GHAEA works in support of all the agencies of the United Nations including the WHO, UNICEF, UNFPA, UNHCR and the World Food Programme, allowing it to bring to the table cross-sector business approaches, and also to innovate rapidly in areas of most need.
That meant when the coronavirus pandemic hit, our members were able to move quickly to direct support to the agency most in need, on this occasion, the WHO. We’ve seen GHAEA members help mend broken supply chains; develop a new fundraising platform; and broadcast informed WHO messages around the world.
This strategic approach means that members can offer sustained and creative support. For example, during the Roland-Garros French Open tennis tournament this autumn, you will see how we are supporting the WHO Foundation by displaying a QR code on screens across the Middle East and North Africa so that subscribers can easily donate to the WHO. All donations made during the tournament will be used to support communities worldwide to combat the COVID-19 pandemic.

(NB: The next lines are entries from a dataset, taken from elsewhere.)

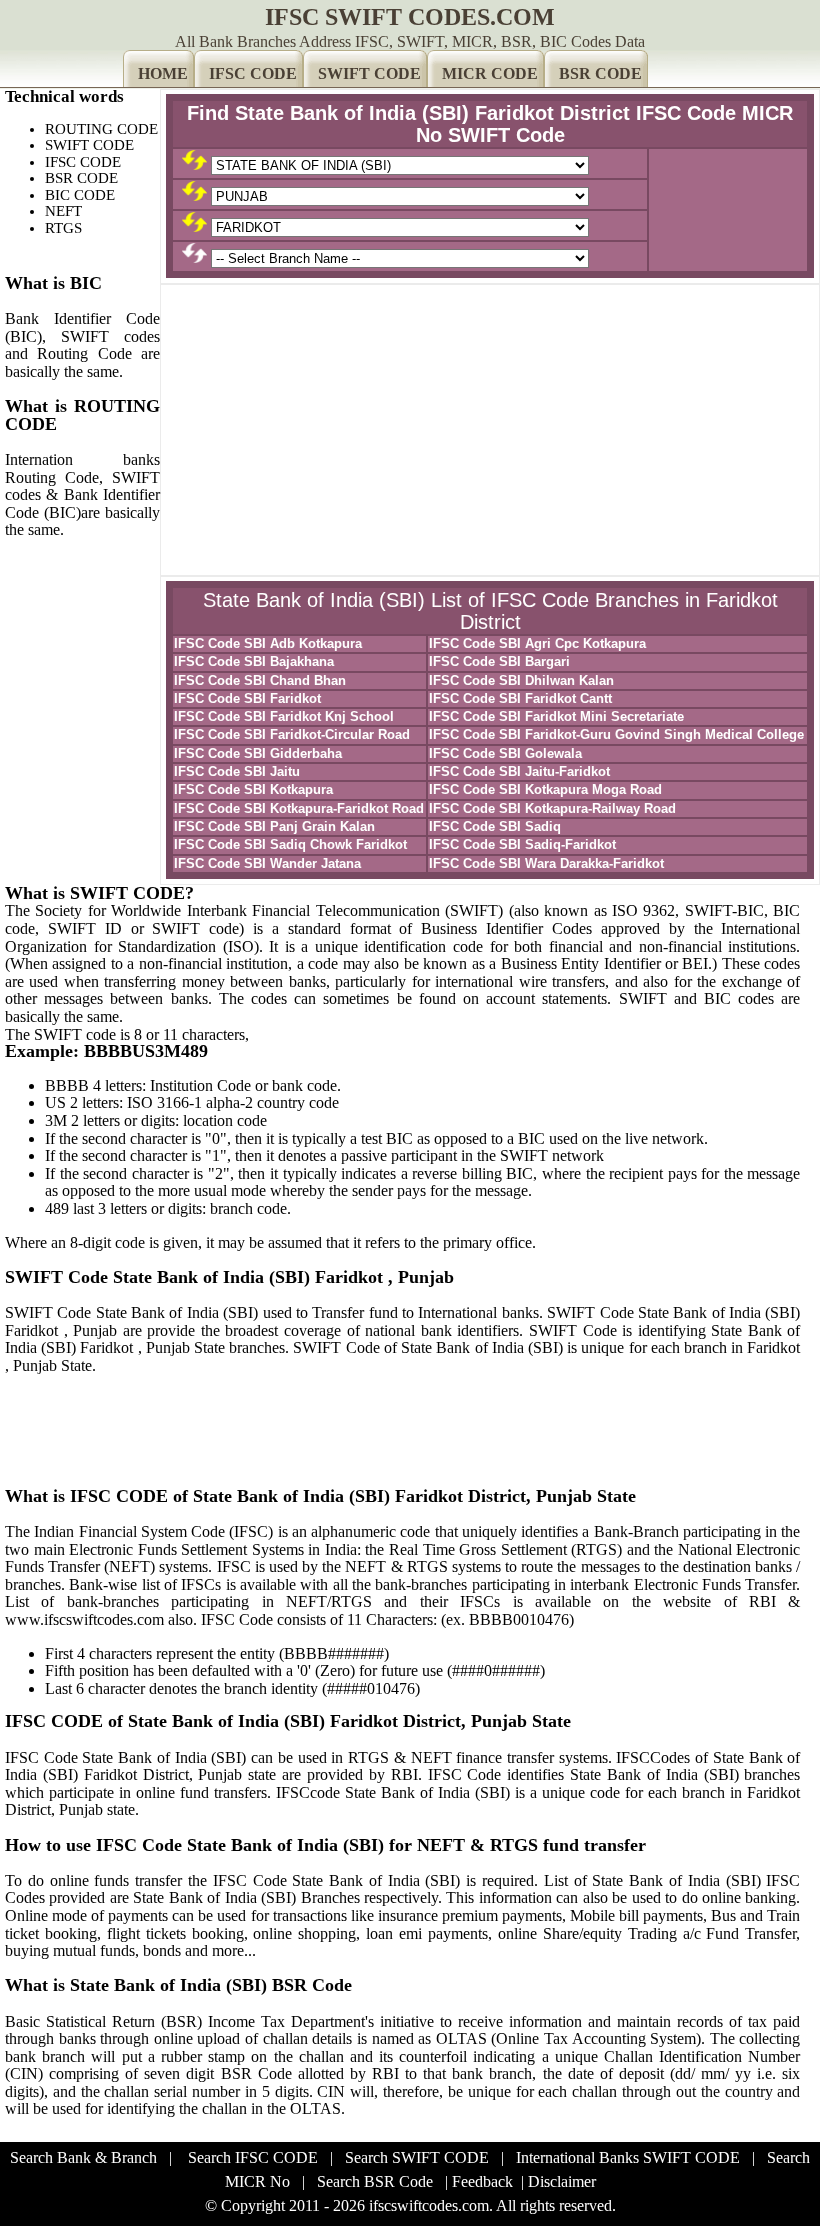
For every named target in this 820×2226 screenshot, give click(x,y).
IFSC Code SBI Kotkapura (253, 789)
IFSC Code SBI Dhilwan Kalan (521, 680)
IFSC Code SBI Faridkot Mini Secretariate (556, 716)
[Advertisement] (490, 430)
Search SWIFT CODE (417, 2157)
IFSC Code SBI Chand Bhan (260, 680)
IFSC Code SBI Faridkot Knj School (284, 716)
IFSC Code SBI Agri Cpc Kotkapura (537, 643)
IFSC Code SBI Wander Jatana (267, 863)
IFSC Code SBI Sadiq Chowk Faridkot (290, 844)
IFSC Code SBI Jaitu (237, 771)
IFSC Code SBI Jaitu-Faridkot (519, 771)
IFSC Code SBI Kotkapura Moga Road (545, 789)
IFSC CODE (253, 73)
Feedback (482, 2181)
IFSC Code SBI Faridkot (247, 698)
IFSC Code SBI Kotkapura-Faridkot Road (299, 808)
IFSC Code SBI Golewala (505, 753)
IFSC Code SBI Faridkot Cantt (520, 698)
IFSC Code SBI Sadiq (495, 826)
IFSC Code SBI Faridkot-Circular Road (292, 734)
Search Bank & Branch (83, 2157)
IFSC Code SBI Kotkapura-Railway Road (552, 808)
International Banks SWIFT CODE (628, 2157)
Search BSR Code (375, 2181)
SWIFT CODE (369, 73)
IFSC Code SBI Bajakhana (254, 661)
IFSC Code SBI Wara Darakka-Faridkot (546, 863)
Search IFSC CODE (253, 2157)
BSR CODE (600, 73)
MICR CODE (490, 73)
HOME (163, 73)
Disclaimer (562, 2181)
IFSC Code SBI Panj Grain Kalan (274, 826)
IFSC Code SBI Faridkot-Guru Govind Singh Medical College (616, 734)
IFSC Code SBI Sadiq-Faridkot (522, 844)
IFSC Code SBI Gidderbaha (258, 753)
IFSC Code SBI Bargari (499, 661)
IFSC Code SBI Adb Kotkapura (268, 643)
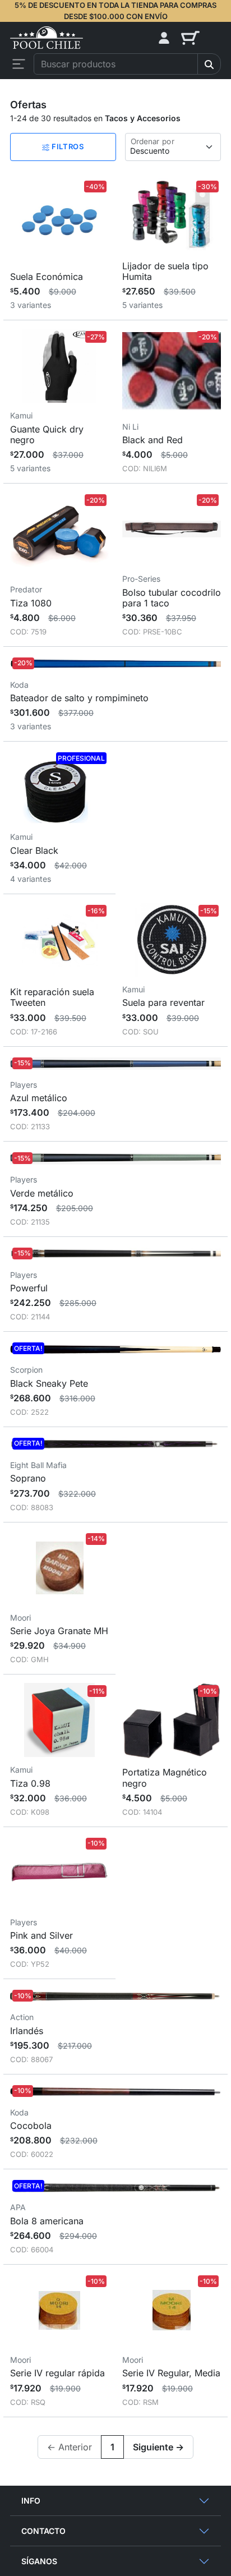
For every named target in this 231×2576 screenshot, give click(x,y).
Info (30, 2500)
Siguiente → (158, 2447)
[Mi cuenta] (164, 38)
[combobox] (116, 64)
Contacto (43, 2531)
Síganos (39, 2561)
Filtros (66, 146)
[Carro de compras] (201, 38)
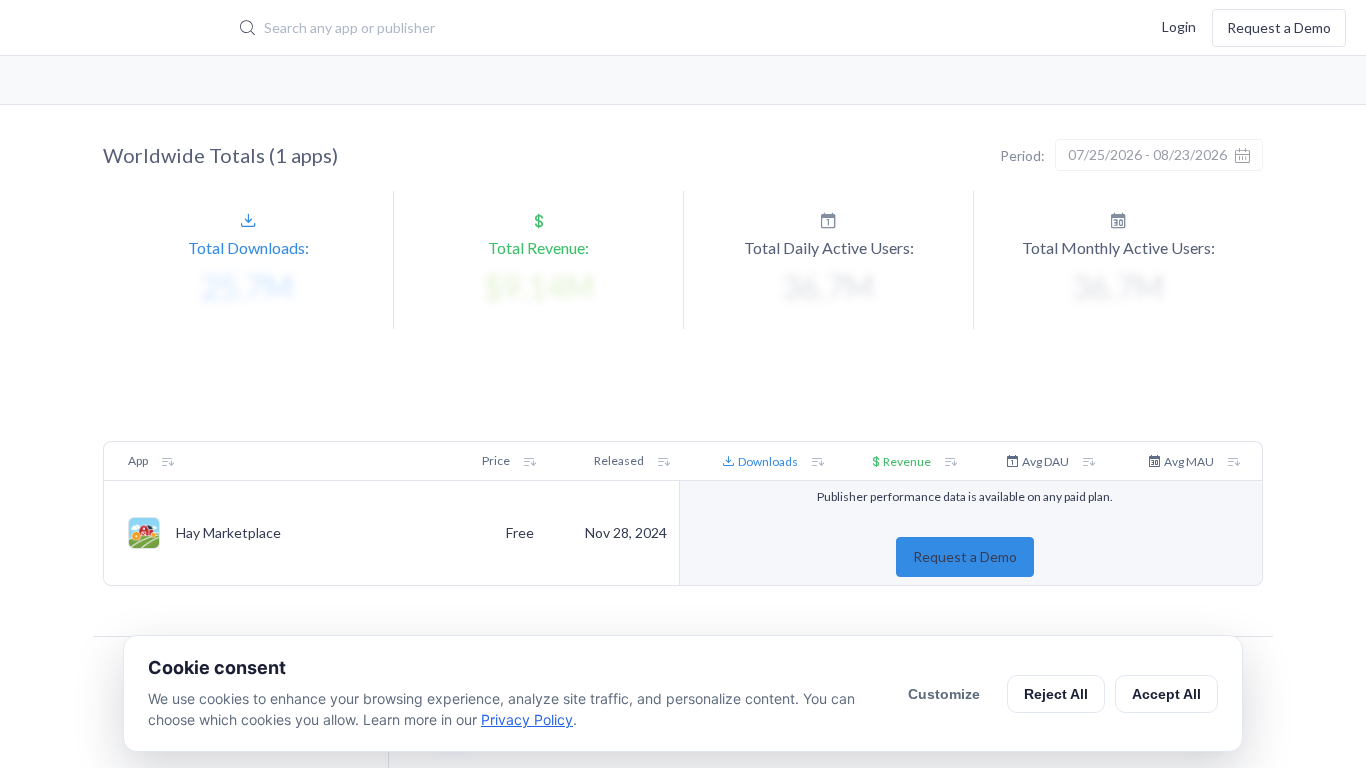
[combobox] (584, 28)
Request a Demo (1279, 27)
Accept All (1166, 694)
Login (1179, 25)
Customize (944, 694)
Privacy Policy (527, 719)
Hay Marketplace (228, 533)
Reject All (1056, 694)
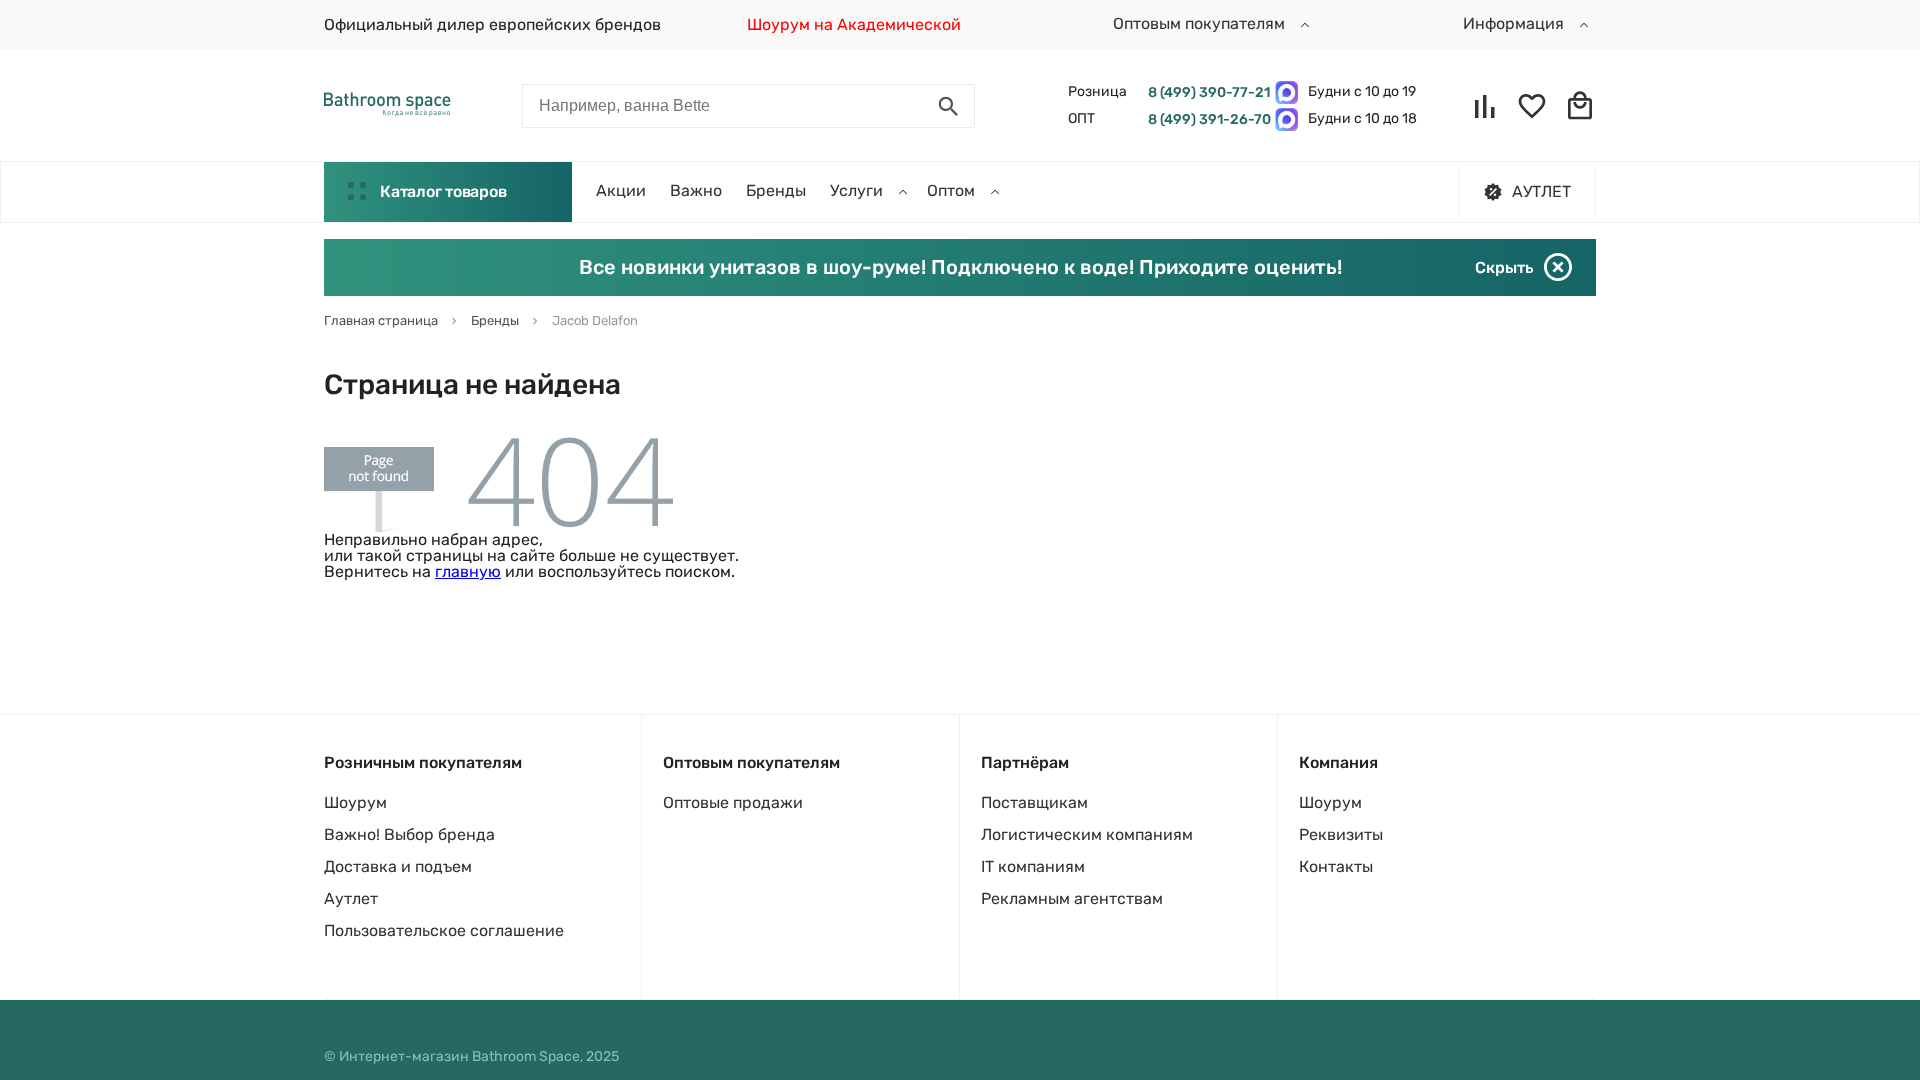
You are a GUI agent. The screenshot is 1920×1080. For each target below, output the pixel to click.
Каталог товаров (443, 191)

This is the kind of ongoing and collaborative support that’s needed to help UN bodies respond effectively to a crisis. Support should never be a one off, and our membership of GHAEA means that our business perspective and experience will be used to help inform future and existing partnerships. So, if today’s COVID-19 health crisis develops into a major food crisis in 2021, as a group we are agile enough to ensure our skills and expertise will be directed towards supporting UN agency humanitarian efforts in tackling that challenge.
During the 75th session of the UN General Assembly (UNGA) in September, GHAEA hosted a high-level discussion on how public-private partnerships respond to a global emergency as part of the SDG Action Zone. The event underscored how bringing cross-sector business approaches, innovation, technologies and perspectives to the various agencies of the UN can create sustainable partnerships and solutions. It meant high level GHAEA members and UN representatives were able to better understand what is needed to deliver more effective partnerships to deliver the UN’s Sustainable Development Goals. The event showcased SDG 17 in identifying specific partnerships to highlight what can be achieved through:
Partnership preparedness, using existing infrastructure to respond to COVID-19.
Quick moving dynamic new partnerships that respond quickly to humanitarian needs.
For GHAEA, it is clear that all business leaders and companies – regardless of industry, size or location – must stand in solidarity with the UN and the global community and join the fight against COVID-19.
The private sector has a responsibility to use its power, influence and resources to help those most in need and support international efforts.
Actions, not words alone, are what is needed.